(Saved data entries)
----------
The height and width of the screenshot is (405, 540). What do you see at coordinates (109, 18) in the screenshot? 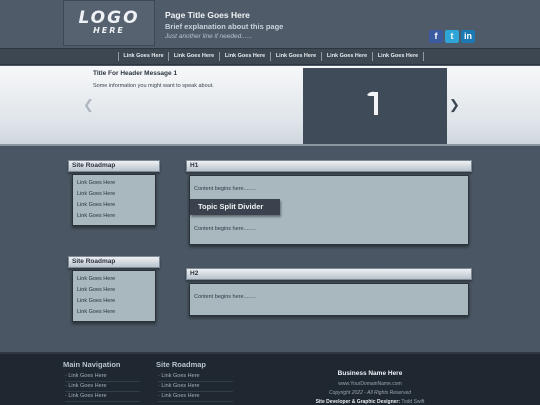
I see `logo-main-text: LOGO` at bounding box center [109, 18].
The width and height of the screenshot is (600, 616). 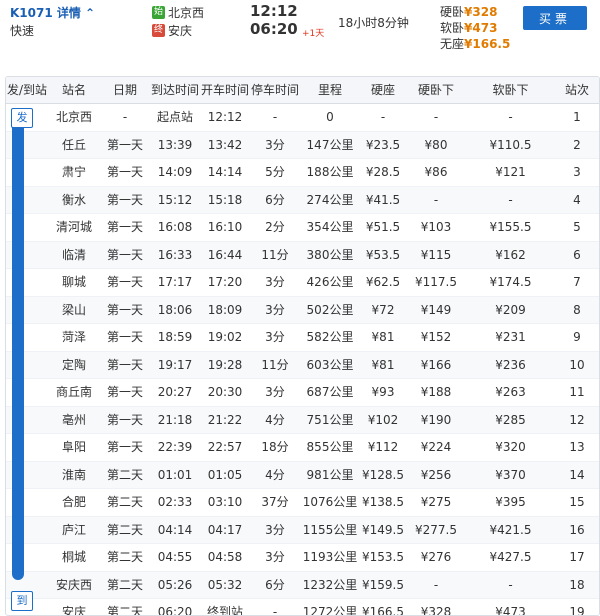 I want to click on table-cell: 7, so click(x=577, y=282).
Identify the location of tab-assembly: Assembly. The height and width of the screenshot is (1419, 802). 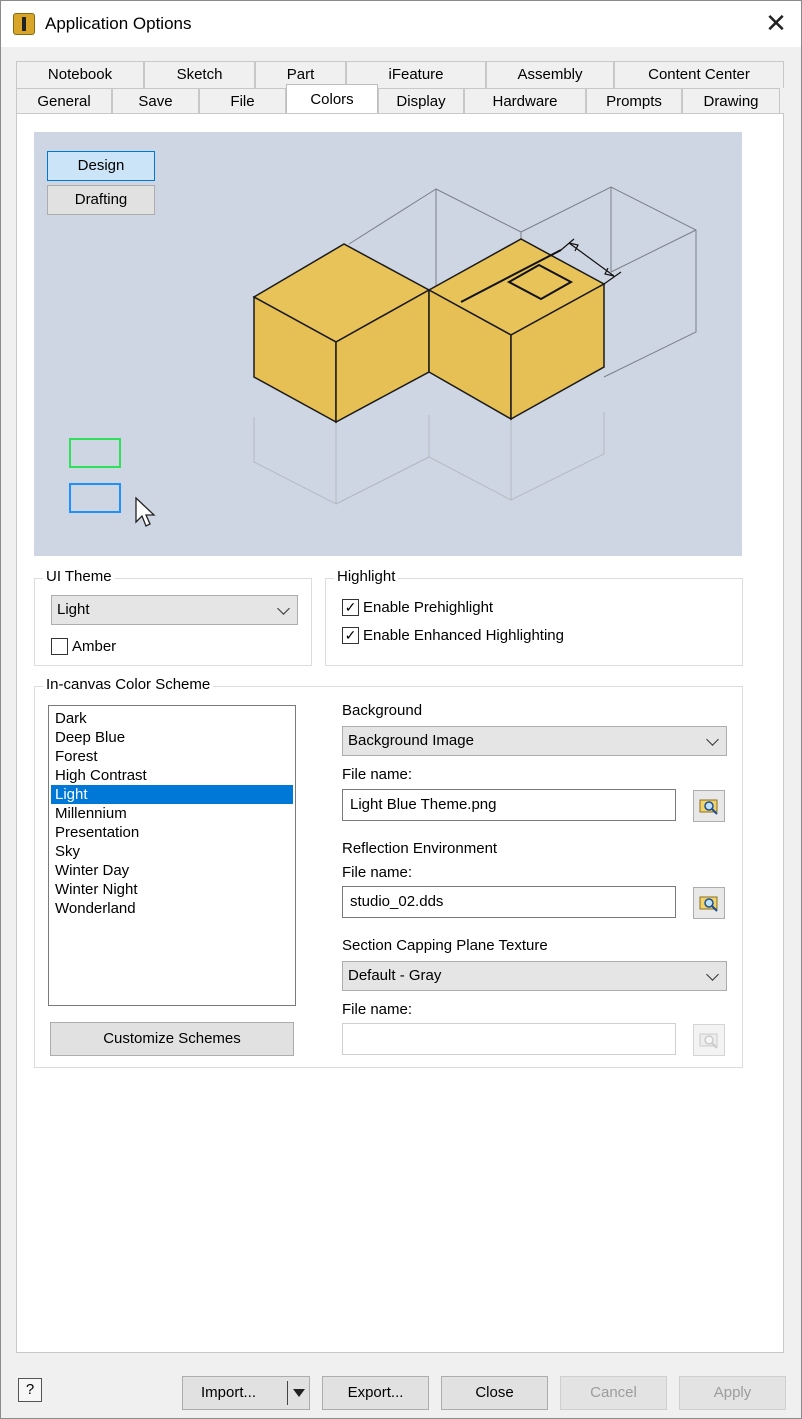
(550, 74).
----------
Your goal:
Reproduce the data word for word, starting at the line that contains "Identify the location" and ending with the last line of the data. Omit the pictures.

Answer for the task:
Identify the location of tab-assembly: Assembly. The height and width of the screenshot is (1419, 802). 
(550, 74).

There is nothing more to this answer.